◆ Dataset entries

◆ ◆ ◆ ◆ ◆

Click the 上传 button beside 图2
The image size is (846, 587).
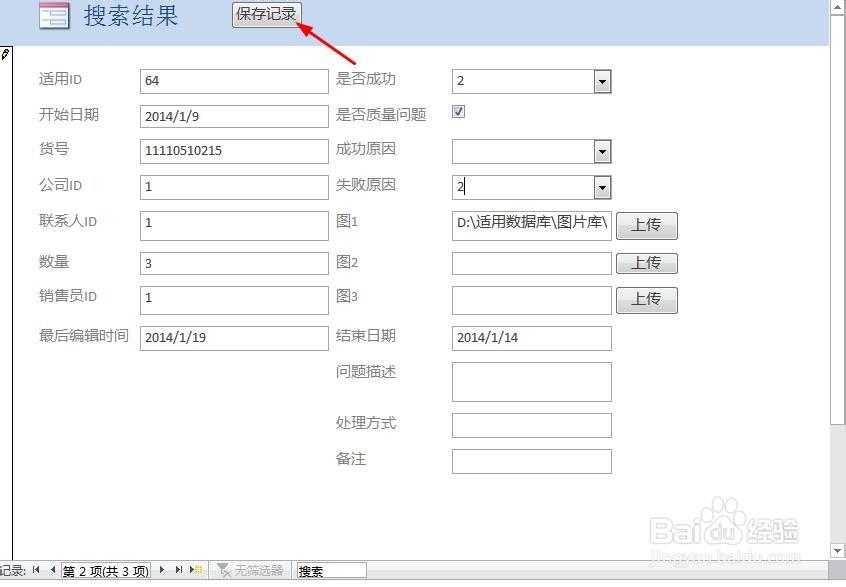(646, 263)
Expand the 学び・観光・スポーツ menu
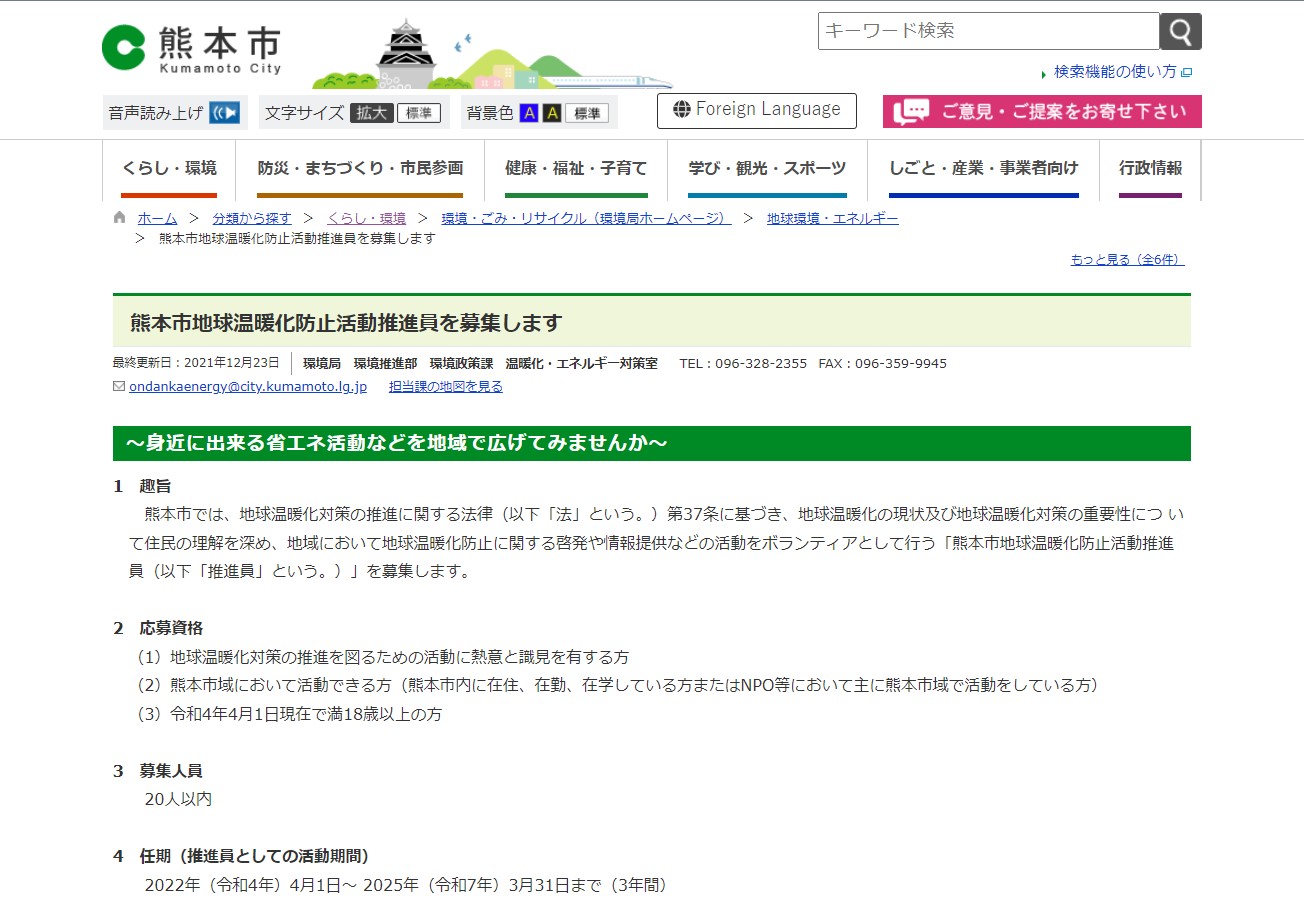The image size is (1304, 924). [767, 169]
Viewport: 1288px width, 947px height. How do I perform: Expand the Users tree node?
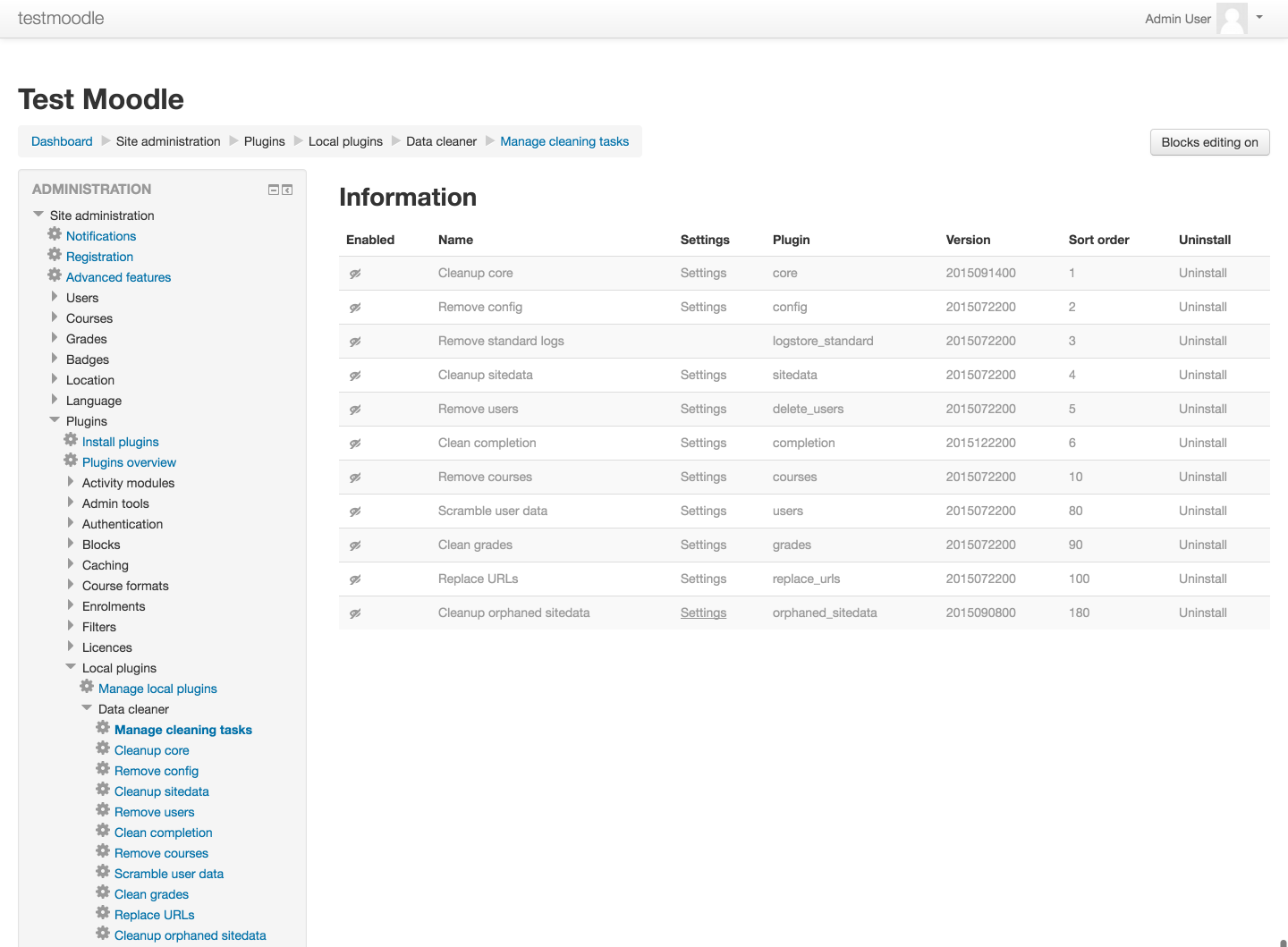coord(55,297)
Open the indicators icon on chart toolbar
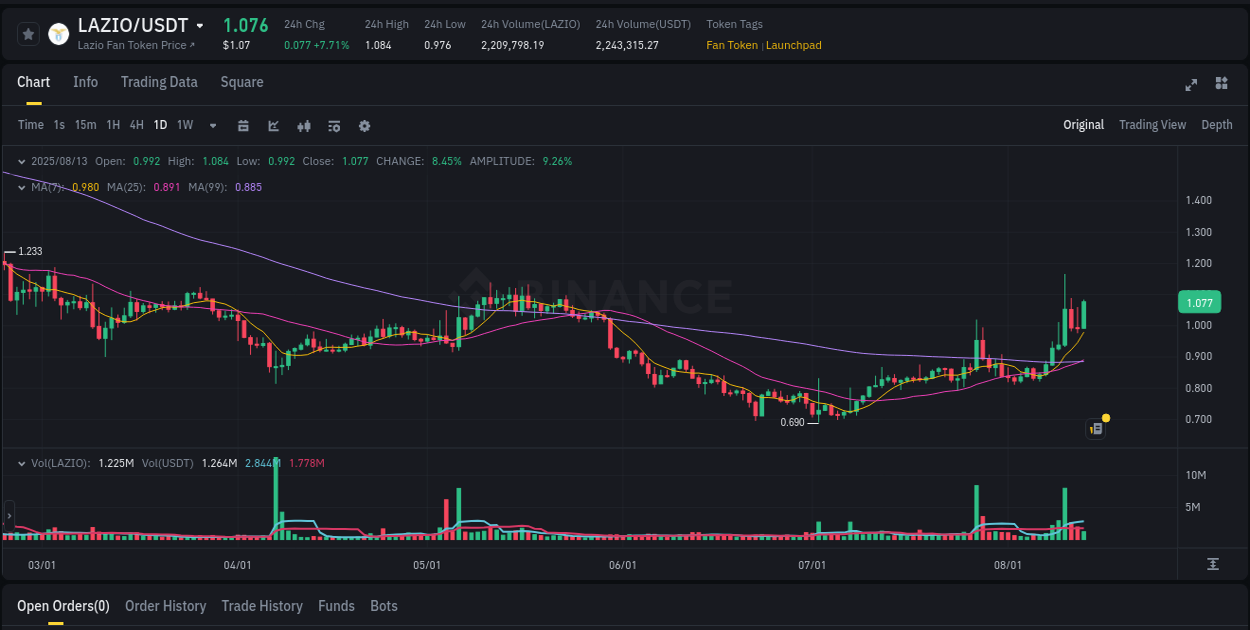Viewport: 1250px width, 630px height. tap(303, 126)
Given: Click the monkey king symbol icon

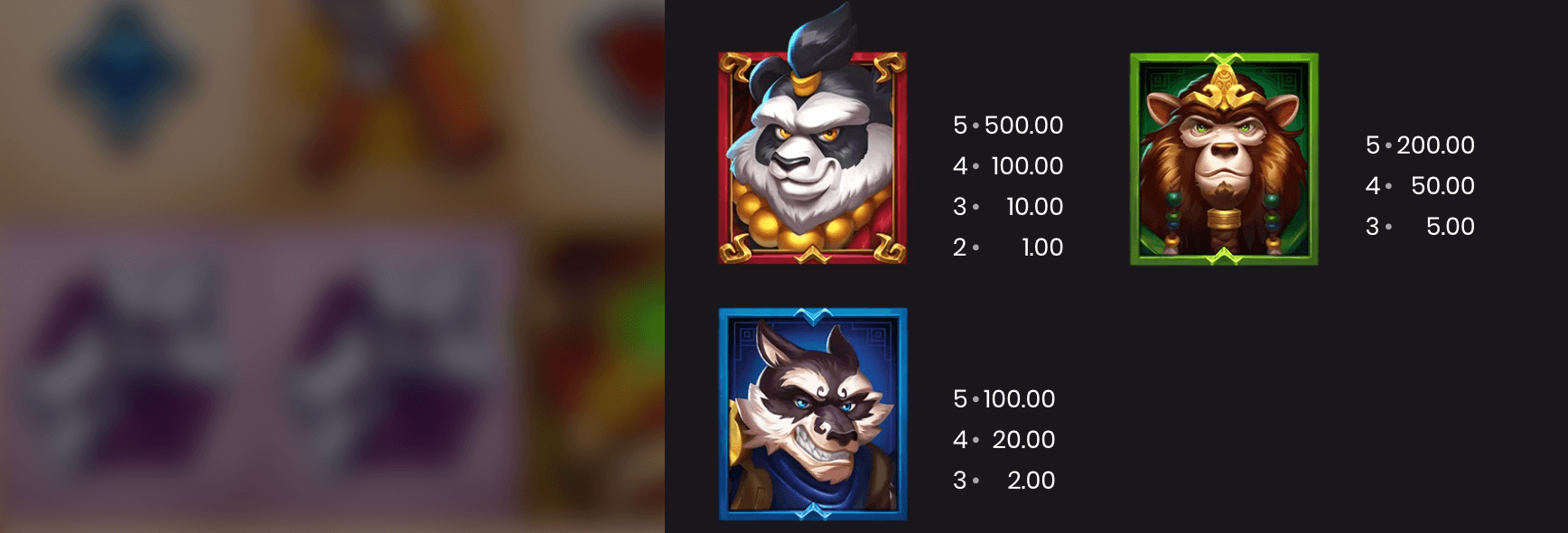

◆ ◆ ◆ ◆ ◆

◆ EXERCISE DESCRIPTION
Copy out each line carrying the string "Click" from the data.

◆ FINISHED TASK
Click the 上传 button beside 图2
Given: Click the monkey king symbol icon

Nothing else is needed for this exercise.